My grandpa’s eyes were closed and he couldn’t speak, but I knew he was listening because his hand was squeezing mine, giving me the courage to say what I needed to say. I finished speaking, I squeezed his hand one last time, I kissed him on the forehead, and I stood up. I turned and hurried out of the room, unable to look anyone in the eye as I brushed past. I ran down the hall and burst out the front door to take a deep breath of the fresh night air.
A few days later I was back in Seattle when the phone rang. It was my mom. My grandpa had passed away. When he had taken his last breath, my dad had been sitting next to his bed and they were listening to one of his favorite pieces of classical music.
There are times in life when we want to collapse into a corner, to curl up into a fetal ball and shake and weep and dissolve into a trembling bunch of nerves. But in his parting gift to me my grandpa reminded me that every single one of us can choose instead to tap into a vast pool of inner strength, and when we tap into that pool we become bigger people.
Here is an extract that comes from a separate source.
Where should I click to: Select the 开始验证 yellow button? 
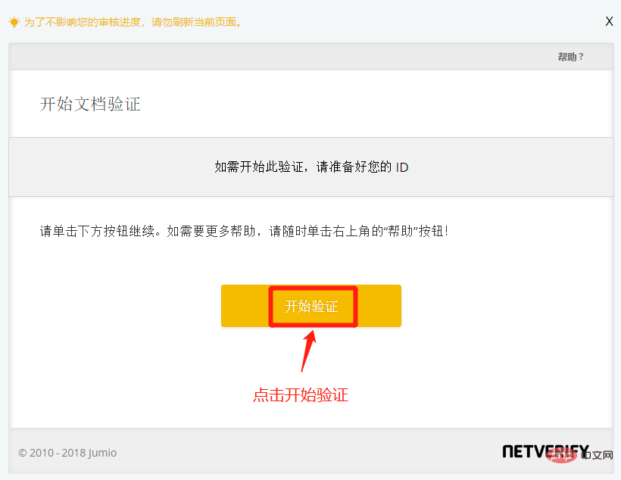(x=311, y=306)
Those around us desperately want us to tap into it, because they are trying to tap into it too, and they need us to show them the way.
When you learn how to tap into that pool of strength, you must begin living a life that requires you to tap into that pool every single day. If you do anything less with your time here on this earth, you are wasting that time and you are wasting the gifts god gave you to use.
Since my grandpa passed away, I have tried to live this lesson every day of my life. There have been times when I have stumbled, but I have never stopped trying. I will live it until the day I die, because my grandpa lived it for me, and now I must return the favor.